A merger helped Fowler White Boggs pick up the most new partners in South Florida last year, while Greenberg Traurig expanded its partnership roster the old-fashioned way — by home-growing them.

Tampa-based Fowler White Boggs added nine laterals after combining with Atkinson Stone Diner Mankuta & Ploucha. In October the firm also added a Greenspoon Marder partner, Duane Dickerson, who brought a plum client, AutoNation Inc., with him.

Fowler White now has 29 attorneys, including 19 shareholders, in the Fort Lauderdale office opened in 2010 and a total of 143 attorneys. Fort Lauderdale managing partner Terry Russell is looking to add more.

“The merger is going fabulously,” Russell said. “The office finished in the black this year. It’s a very strong group.”

Meanwhile, Greenberg Traurig promoted 11 associates in South Florida, including eight in Miami and three in Fort Lauderdale, and 44 firmwide. The numbers were provided to the Daily Business Review by law firms with South Florida offices.

Firms reported promoting 73 associates in South Florida in 2012, down from 84 in 2011. A total of 80 partners joined from other firms last year.

Greenberg’s South Florida promotions include three women, five Hispanics and one Israeli-American. Firm president Matthew Gorson said Greenberg does not promote lawyers based on diversity but on work quality.

“It’s obviously nice because we want to service the community we practice in, and it’s important to have a diverse law firm as we do,” Gorson said. “But quality is the first rule, always.”

Unlike other firms, which typically promote associates to non-equity partner, all of Greenberg’s promotions are equity shareholders. The new shareholders are “300 level” attorneys, which means they must buy the minimum 300 shares to join the partnership. Gorson wouldn’t disclose the buy-in amount, but several sources familiar with the firm said it’s about $40,000. Greenberg, like other firms, provides loans to new shareholders to help with the buy-in.

Eight-Year Track

Akerman Senterfitt promoted nine lawyers, the second-highest after Greenberg. Carlton Fields and Stearns Weaver Miller Weissler Alhadeff & Sitterson followed with five promotions each.

Akerman’s Daniel Faust was one of nine attorneys promoted to non-equity partner. The 33-year-old has worked at the firm since the day he graduated from the University of Miami School of Law in 2004.

“The partnership track is eight years, and I made partner at the end of eight years,” Faust said. He attributed his success to the support of senior partners, the entrepreneurial nature of the firm and hard work.

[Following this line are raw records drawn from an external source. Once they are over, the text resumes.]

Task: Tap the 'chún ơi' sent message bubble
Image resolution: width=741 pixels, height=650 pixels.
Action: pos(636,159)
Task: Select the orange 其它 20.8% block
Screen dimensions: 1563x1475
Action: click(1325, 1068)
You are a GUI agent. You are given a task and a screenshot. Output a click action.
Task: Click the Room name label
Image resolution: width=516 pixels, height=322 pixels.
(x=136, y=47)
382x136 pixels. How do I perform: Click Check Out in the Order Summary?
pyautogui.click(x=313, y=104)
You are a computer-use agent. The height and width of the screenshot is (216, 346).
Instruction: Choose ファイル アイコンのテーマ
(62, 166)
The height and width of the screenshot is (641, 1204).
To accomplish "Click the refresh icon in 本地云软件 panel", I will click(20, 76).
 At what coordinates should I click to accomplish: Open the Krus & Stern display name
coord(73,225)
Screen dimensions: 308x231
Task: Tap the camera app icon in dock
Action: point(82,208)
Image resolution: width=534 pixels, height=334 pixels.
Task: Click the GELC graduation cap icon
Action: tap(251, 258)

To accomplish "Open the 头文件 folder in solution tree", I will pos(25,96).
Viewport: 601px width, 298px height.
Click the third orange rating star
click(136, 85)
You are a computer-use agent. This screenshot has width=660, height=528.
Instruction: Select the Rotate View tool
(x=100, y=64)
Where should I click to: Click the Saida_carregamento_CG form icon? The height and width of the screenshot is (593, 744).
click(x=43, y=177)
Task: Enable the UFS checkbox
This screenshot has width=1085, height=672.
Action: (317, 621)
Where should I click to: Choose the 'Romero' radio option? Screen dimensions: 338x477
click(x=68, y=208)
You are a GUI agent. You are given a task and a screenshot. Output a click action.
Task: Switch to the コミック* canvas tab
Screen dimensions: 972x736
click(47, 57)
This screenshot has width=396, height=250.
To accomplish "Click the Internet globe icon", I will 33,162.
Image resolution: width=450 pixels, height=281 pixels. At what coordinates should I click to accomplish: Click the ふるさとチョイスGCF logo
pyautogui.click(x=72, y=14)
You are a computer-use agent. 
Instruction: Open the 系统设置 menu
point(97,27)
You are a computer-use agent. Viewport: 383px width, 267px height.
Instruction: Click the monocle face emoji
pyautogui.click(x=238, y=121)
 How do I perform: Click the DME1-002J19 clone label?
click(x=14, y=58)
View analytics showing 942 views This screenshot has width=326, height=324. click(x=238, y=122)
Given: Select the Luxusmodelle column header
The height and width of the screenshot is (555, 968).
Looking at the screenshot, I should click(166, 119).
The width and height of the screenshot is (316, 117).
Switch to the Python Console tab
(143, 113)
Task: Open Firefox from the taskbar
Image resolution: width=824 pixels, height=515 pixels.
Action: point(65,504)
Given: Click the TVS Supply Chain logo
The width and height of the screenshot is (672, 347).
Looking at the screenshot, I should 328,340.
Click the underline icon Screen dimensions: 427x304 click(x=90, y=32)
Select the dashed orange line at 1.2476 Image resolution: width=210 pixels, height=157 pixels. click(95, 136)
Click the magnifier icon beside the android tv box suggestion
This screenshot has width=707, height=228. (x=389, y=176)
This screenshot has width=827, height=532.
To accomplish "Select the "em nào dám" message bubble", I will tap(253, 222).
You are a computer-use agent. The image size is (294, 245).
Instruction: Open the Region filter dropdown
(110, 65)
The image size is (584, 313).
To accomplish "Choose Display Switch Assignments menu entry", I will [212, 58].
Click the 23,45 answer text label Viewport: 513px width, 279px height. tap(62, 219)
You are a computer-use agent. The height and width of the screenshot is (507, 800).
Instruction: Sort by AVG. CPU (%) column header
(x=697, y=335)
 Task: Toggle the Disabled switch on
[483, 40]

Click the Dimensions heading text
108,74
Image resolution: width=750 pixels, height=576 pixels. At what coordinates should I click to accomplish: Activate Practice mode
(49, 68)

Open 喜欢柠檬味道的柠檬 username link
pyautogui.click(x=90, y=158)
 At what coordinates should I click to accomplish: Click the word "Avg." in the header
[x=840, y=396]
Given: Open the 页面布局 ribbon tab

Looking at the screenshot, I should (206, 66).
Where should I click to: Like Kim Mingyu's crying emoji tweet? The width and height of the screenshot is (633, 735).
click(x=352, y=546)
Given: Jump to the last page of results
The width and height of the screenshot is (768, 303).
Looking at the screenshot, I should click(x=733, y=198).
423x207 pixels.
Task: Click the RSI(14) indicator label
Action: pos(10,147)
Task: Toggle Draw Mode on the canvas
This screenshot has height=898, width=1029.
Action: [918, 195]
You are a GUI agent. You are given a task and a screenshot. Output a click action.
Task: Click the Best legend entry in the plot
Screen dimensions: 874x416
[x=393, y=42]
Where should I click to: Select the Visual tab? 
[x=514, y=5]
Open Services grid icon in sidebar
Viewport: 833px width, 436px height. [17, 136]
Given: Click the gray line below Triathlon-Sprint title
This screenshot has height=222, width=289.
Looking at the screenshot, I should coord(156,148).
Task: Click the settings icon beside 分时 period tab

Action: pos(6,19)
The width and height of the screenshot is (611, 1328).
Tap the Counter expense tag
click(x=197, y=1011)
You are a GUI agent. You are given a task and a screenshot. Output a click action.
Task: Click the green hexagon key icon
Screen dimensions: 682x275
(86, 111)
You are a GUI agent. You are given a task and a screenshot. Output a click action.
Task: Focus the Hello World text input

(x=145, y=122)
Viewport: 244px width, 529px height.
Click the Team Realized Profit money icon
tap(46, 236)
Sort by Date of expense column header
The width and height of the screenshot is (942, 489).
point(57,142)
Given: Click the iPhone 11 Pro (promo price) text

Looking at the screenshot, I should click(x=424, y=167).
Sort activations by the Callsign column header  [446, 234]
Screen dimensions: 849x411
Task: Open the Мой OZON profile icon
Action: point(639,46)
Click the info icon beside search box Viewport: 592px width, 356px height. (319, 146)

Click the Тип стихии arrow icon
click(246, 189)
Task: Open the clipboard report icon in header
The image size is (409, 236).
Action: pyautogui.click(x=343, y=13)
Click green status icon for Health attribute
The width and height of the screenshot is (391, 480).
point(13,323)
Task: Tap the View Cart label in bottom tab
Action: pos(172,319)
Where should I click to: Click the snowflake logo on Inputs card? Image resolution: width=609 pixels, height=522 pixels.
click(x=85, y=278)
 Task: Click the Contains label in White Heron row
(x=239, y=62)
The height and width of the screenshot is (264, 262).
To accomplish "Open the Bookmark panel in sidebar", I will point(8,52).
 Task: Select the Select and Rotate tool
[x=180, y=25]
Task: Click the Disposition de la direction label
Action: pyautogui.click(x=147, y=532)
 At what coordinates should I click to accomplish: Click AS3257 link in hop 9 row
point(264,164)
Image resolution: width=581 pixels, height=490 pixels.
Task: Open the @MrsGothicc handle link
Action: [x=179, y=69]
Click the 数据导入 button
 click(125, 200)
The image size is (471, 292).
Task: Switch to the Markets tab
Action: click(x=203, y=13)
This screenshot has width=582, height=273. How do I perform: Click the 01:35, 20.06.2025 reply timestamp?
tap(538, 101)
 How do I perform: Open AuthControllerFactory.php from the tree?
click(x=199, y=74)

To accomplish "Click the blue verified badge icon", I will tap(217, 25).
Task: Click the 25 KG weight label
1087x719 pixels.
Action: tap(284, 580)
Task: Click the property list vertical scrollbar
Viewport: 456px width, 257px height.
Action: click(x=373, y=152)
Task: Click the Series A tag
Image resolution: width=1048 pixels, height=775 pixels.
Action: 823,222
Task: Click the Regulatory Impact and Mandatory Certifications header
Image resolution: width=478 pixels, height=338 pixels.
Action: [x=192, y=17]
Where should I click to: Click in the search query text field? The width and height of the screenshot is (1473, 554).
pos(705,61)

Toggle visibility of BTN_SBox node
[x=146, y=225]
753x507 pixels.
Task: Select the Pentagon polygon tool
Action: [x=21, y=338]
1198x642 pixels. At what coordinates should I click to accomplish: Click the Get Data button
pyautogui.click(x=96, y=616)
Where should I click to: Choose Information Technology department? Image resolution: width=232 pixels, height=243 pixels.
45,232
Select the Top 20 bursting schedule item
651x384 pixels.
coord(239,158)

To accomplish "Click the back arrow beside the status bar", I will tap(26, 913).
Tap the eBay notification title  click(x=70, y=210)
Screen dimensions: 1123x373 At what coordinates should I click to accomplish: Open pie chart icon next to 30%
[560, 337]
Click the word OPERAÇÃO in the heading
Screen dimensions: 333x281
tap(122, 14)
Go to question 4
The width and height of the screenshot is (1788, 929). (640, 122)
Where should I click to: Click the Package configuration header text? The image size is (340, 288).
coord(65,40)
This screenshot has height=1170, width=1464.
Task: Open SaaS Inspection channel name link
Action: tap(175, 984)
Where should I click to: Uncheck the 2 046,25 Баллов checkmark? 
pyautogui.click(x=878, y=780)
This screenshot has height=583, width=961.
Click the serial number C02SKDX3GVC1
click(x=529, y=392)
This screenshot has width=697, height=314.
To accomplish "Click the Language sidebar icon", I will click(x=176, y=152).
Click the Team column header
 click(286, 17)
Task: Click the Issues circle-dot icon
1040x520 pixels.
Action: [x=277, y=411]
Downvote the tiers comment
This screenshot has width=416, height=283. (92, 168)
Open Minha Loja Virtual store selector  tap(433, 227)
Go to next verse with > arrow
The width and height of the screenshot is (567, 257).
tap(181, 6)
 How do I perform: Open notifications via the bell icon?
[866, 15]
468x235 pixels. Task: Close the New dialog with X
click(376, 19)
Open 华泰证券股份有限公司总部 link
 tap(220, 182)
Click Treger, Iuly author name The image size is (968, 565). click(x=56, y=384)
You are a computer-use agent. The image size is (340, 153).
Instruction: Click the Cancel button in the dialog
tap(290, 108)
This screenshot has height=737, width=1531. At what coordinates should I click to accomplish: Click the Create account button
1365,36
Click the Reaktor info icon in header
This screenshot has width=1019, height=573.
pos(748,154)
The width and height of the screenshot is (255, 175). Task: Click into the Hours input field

Faust is also a member of the real estate team headed by Neisen Kasdin, the firm’s Miami managing partner. However, real estate has only started picking up in the last year or so, and Faust said his promotion was by no means a sure thing.

Another newly minted partner is Rafael Ribeiro at Bilzin Sumberg Baena Price & Axelrod. He was not surprised to make partner since it was part of the deal when he moved from Hunton & Williams last year.

Still, he’s pleased with the new title.

“For marketing purposes, it’s a good thing,” Ribeiro, 35, said. “I’m in my eighth year as a lawyer. It’s the next logical step for my team to become a partner.”

On the lateral front, Greenberg added three, including heavy-hitting bond counsel Albert del Castillo from Squire Sanders. Berger Singerman had the second-highest number of lateral hires after Fowler White at seven, while Akerman was third with six.

Akerman chairman and CEO Andrew Smulian said the laterals included a hospitality group from Proskauer headed by Andrew Robins. Promotions included five lawyers in Miami, two in West Palm Beach, one in Boca Raton and one in Fort Lauderdale. Three of the new partners are women. All are non-equity partners.

“There were a lot of good people,” Smulian said. “They’re doing great work for clients, they’re well-recognized, very solid in their talents, solid in their client relationships.”

Smulian said there is no track for equity partners at Akerman. “It’s on a case-by-case basis.”

The numbers “reflect a healthy balance between internal promotion and lateral hiring,” said Joe Ankus, a legal recruiter with Ankus Consulting in Weston. “The numbers make sense relative to the sizes of the firms doing the hiring.”